Click Bait

Texas Food Truths BuzzFeed Has Failed to Understand

Put down the sour cream and back away from the breakfast tacos.

By Katharine Shilcutt January 28, 2016

Rioverde wvmmil zbxdnc

Tacos at Refresqueria Rio Verde on Long Point.

Look, I haven't been mad at clickbait-style headlines or websites in years. They're a part of the landscape now, as ingrained as motorized vehicles and sliced bread. So I'm not mad at you, BuzzFeed. But here's the thing: Y'all just don't know Texas—or at least the Texas that exists outside of Austin—a truth made abundantly clear in an article called "19 Food Truths Only Texans Understand." And the fault doesn't lie with the format as much as it does with the under-researched nature of the Food Truths themselves.

Putting aside for now the idea that Austin and its food scene is somehow representative of the entire state, let's instead focus on the fact that not everything in Texas is the same. My West Texas relatives in Abilene sound nothing like my East Texas relatives in Tatum, who in turn produce a very different style of barbecue than our kin in Central Texas, all of whom have a very different understanding of the breakfast taco than our kin down in the Valley. Texas is bigger than France; can you imagine telling a Frenchman that all Gallic cheese is the same? People have gone to war over less (namely cod).
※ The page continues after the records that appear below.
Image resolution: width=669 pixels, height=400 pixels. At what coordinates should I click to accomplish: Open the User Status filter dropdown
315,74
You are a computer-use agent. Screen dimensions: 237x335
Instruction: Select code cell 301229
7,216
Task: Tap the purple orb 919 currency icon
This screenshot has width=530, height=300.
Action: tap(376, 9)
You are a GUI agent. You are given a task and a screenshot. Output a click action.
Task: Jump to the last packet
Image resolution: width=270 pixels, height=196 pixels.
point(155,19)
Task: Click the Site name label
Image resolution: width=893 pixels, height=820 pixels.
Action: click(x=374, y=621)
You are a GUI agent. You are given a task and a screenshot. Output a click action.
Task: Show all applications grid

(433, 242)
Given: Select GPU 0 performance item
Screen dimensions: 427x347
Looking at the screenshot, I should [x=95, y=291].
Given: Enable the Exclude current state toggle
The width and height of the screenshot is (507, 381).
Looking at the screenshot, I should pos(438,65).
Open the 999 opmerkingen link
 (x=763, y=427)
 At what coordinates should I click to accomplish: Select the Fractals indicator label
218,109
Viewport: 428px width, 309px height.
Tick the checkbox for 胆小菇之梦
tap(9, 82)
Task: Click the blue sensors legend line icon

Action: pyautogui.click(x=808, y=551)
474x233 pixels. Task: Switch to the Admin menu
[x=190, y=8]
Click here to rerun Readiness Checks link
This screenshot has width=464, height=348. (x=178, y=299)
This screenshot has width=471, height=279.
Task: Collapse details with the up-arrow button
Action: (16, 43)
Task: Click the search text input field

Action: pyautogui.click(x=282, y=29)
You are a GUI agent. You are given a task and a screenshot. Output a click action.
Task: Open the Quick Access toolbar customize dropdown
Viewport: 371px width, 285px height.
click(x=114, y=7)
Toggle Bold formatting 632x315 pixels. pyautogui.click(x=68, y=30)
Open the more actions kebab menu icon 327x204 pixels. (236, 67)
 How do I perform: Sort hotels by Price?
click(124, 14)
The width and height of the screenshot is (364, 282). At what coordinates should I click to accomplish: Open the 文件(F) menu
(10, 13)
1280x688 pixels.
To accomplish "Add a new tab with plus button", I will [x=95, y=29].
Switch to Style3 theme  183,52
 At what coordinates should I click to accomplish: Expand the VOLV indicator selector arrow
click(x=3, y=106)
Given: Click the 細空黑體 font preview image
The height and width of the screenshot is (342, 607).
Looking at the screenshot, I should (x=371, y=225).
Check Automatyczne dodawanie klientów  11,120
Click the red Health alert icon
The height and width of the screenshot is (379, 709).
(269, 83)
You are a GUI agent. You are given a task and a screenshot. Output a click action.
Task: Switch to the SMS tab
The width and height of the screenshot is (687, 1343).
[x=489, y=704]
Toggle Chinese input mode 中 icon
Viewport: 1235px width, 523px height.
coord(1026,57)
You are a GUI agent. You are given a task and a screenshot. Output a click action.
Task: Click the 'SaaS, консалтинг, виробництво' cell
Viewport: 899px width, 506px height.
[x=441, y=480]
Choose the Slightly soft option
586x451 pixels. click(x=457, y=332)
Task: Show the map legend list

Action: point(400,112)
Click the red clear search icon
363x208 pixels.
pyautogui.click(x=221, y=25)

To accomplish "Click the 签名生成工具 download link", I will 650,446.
Yes, it's true that Whataburger is terrific (BuzzFeed Texas Food Truth No. 9) and that queso is "everything" (BuzzFeed Texas Food Truth No. 5), but the list falls apart from there. Brisket isn't better with sauce unless you're eating it in East Texas, where you're more likely to encounter it in chopped form anyway and where a sweet, tomato-based sauce is tradition; in Central Texas, putting sauce on your brisket is just rude, an implication the pitmaster doesn't know how to smoke or season his meats. Torchy's makes an okay taco, but calling theirs the best in Texas is hilariously ignorant and a blatant indication that the author has likely never consumed a taco anywhere outside of Austin, or anywhere that doesn't employ a social media manager. (Though beans in chili may still be up for debate.)

A few more things: Sour cream on breakfast tacos? That might be an Austin thing, but it's not an anywhere-else-in-Texas thing. Sweet tea isn't even a Texas thing at all; it's a Southern thing. Big Red? This is Dr Pepper country, by gawd. That giant black box brisket comes out of is called a smoker or simply a barbecue pit, never a "fire pit." And whatever that photo in BuzzFeed Texas Food Truth No. 3 is supposed to represent, it's not Tex-Mex. (Ed. note: An eagle-eyed reader points out that the photo is of "flauta de papa with pumpkin seed and tomatillo sauce," which sounds delicious but also lacking in either cheese or chile gravy and therefore not Tex-Mex).

In my mind, the fault lies in the fact that BuzzFeed junior staff writer Farrah Penn left Texas for Los Angeles in 2013 and has perhaps been unduly influenced by the West Coast food scene. She just needs a refresher course, that's all. I propose BuzzFeed send Penn on a reverse junket of sorts, allowing her to be reacquainted with the food of her former home. I'll even take her out for tacos—or at least, the Bayou City version of tacos, breakfast or otherwise, filled with juicy barbacoa from Gerardo's and crispy-creamy mollejas from El Tacambaro and slippery nopales from Laredo Taqueria.

Come back to Texas, Farrah Penn. In the immortal words of Bowling for Soup, the Mexican food sucks north (and west) of here anyway.